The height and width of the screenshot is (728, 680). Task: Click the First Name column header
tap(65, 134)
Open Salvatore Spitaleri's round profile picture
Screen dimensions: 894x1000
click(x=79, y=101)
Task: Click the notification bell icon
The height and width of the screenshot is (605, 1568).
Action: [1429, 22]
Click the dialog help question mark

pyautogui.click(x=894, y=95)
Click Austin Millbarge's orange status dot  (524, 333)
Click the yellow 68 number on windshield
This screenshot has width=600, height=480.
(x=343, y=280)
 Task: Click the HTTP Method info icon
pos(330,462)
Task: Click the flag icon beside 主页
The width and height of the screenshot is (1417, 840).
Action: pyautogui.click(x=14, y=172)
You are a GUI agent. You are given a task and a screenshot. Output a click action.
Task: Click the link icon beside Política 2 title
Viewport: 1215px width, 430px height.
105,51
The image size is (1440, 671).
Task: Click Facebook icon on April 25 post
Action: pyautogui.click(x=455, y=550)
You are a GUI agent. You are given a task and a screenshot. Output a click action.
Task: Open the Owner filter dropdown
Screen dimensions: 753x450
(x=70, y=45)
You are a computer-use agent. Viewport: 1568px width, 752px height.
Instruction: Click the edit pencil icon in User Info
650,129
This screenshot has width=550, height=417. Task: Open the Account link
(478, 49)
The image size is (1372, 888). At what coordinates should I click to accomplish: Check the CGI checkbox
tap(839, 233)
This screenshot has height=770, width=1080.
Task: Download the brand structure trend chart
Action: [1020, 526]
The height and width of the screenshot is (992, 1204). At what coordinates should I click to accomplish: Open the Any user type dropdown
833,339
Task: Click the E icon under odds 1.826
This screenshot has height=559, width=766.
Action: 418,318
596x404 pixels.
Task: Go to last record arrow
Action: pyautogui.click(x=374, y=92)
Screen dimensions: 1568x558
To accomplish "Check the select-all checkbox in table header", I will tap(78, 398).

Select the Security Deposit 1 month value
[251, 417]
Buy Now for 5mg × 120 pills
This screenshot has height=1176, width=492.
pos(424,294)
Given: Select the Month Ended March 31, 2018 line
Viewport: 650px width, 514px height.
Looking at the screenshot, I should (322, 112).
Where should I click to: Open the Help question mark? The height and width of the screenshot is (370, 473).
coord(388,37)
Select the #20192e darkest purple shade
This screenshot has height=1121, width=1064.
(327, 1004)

....

EXERCISE INSTRUCTIONS: Retype everything from the line containing "Where should I" down to the last line of the records, keeping every character unchanged.

TASK RESULT:
Where should I click to: Open the Help question mark? The height and width of the screenshot is (370, 473).
coord(388,37)
Select the #20192e darkest purple shade
This screenshot has height=1121, width=1064.
(327, 1004)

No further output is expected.